■ What you are asked to do: Retype each record below word for word, pictures excluded.

BEGIN

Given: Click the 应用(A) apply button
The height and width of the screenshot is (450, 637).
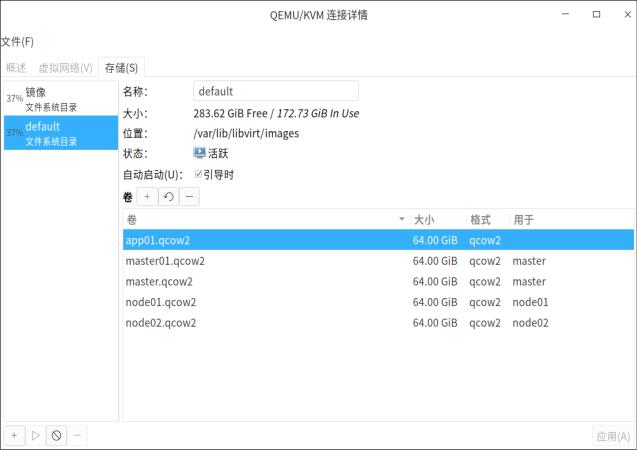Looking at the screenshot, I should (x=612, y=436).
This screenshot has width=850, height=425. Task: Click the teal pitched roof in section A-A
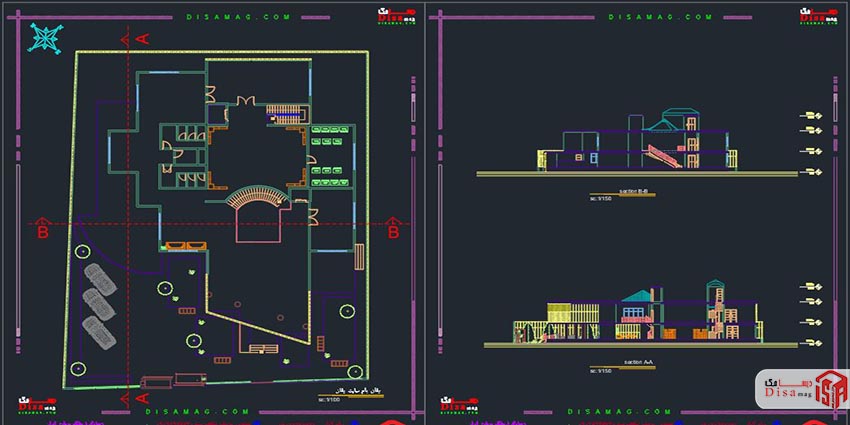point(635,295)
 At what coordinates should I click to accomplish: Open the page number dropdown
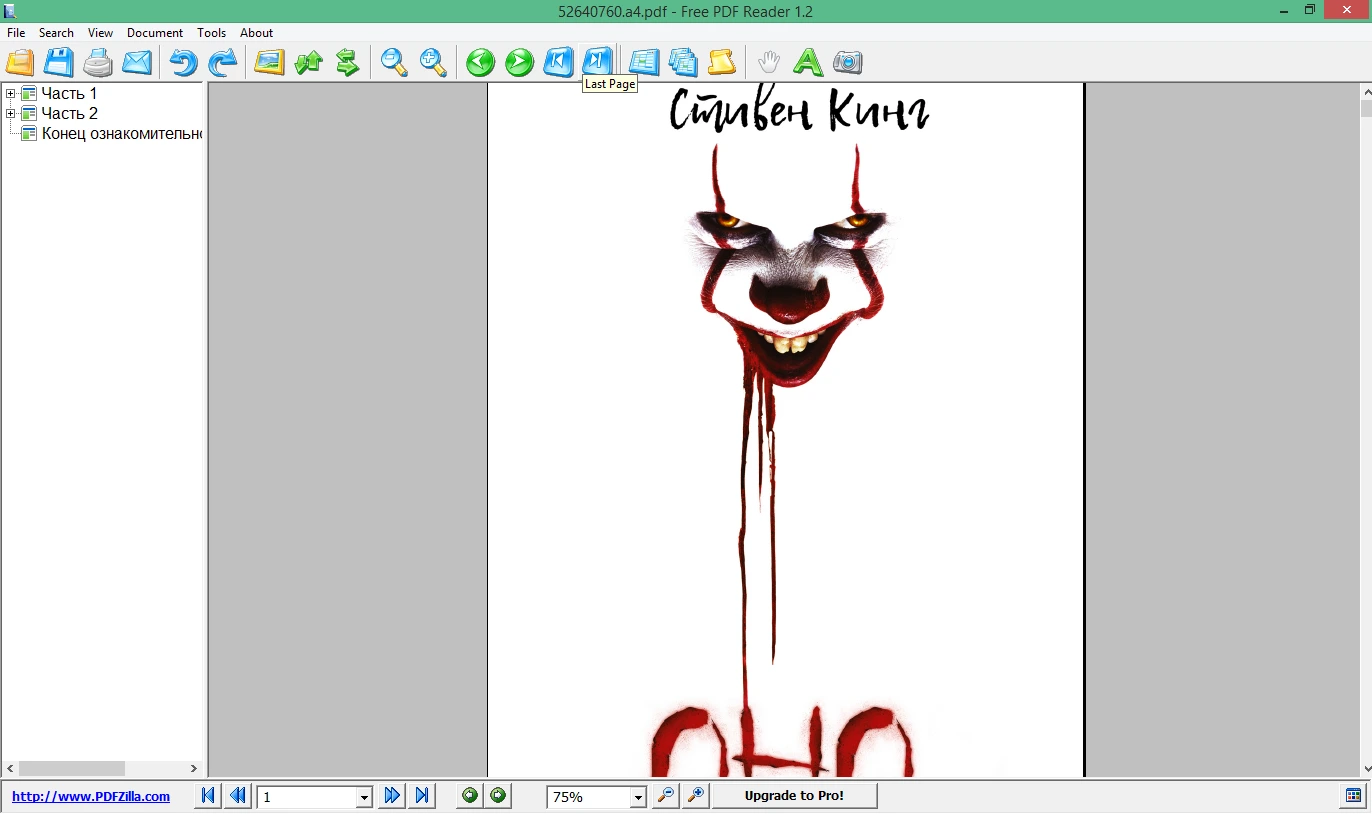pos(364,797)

END

■ Completed task:
Given: Click the 应用(A) apply button
The height and width of the screenshot is (450, 637).
Looking at the screenshot, I should (x=612, y=436).
This screenshot has width=850, height=425. Task: Click the teal pitched roof in section A-A
point(635,295)
 At what coordinates should I click to accomplish: Open the page number dropdown
pos(364,797)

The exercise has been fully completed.